Available data:
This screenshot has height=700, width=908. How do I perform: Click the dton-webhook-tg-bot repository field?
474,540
---
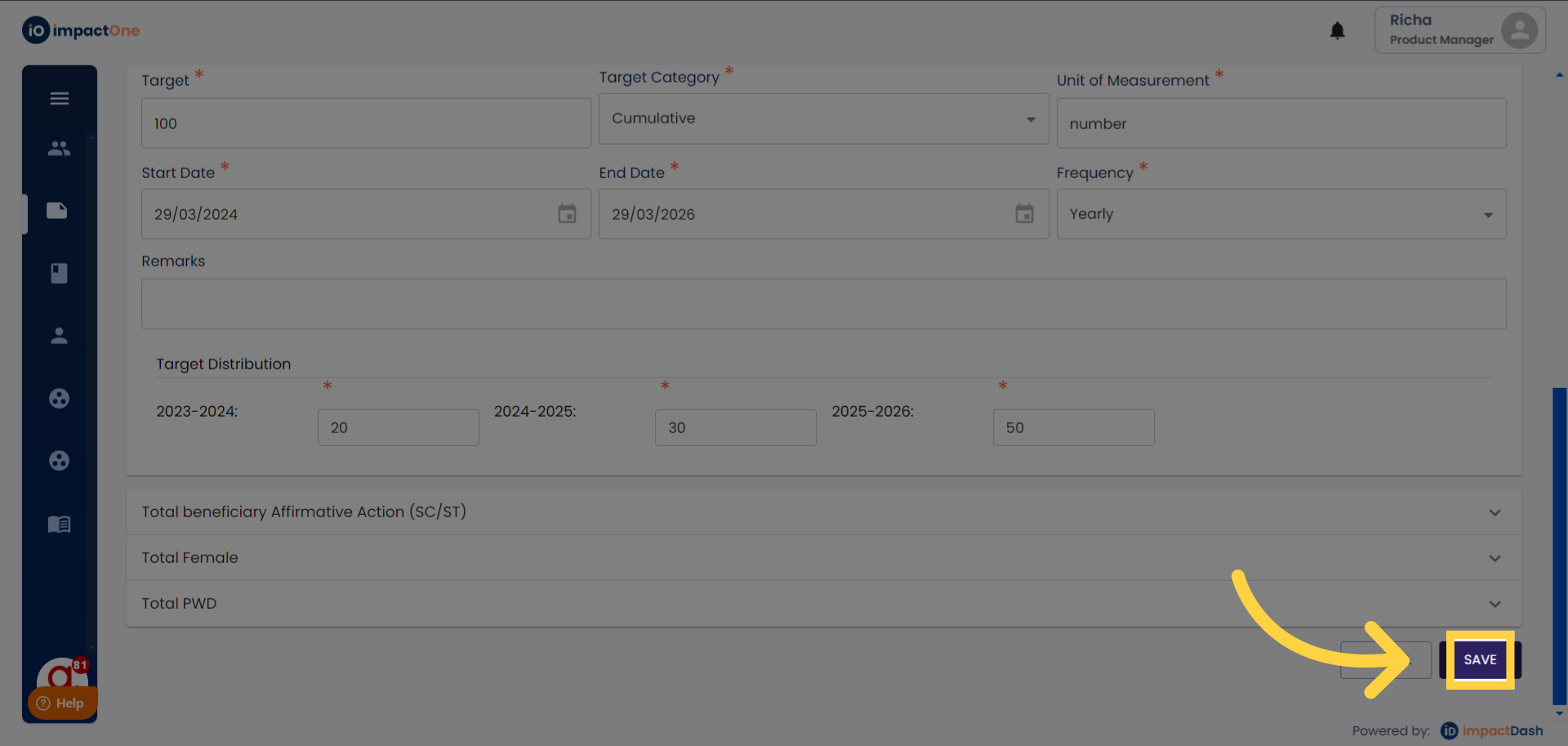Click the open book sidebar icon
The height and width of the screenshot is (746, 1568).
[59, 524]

What the task requires: Count how many lines of the material above contain the word "height", and give only that number.

Response to this exercise: 2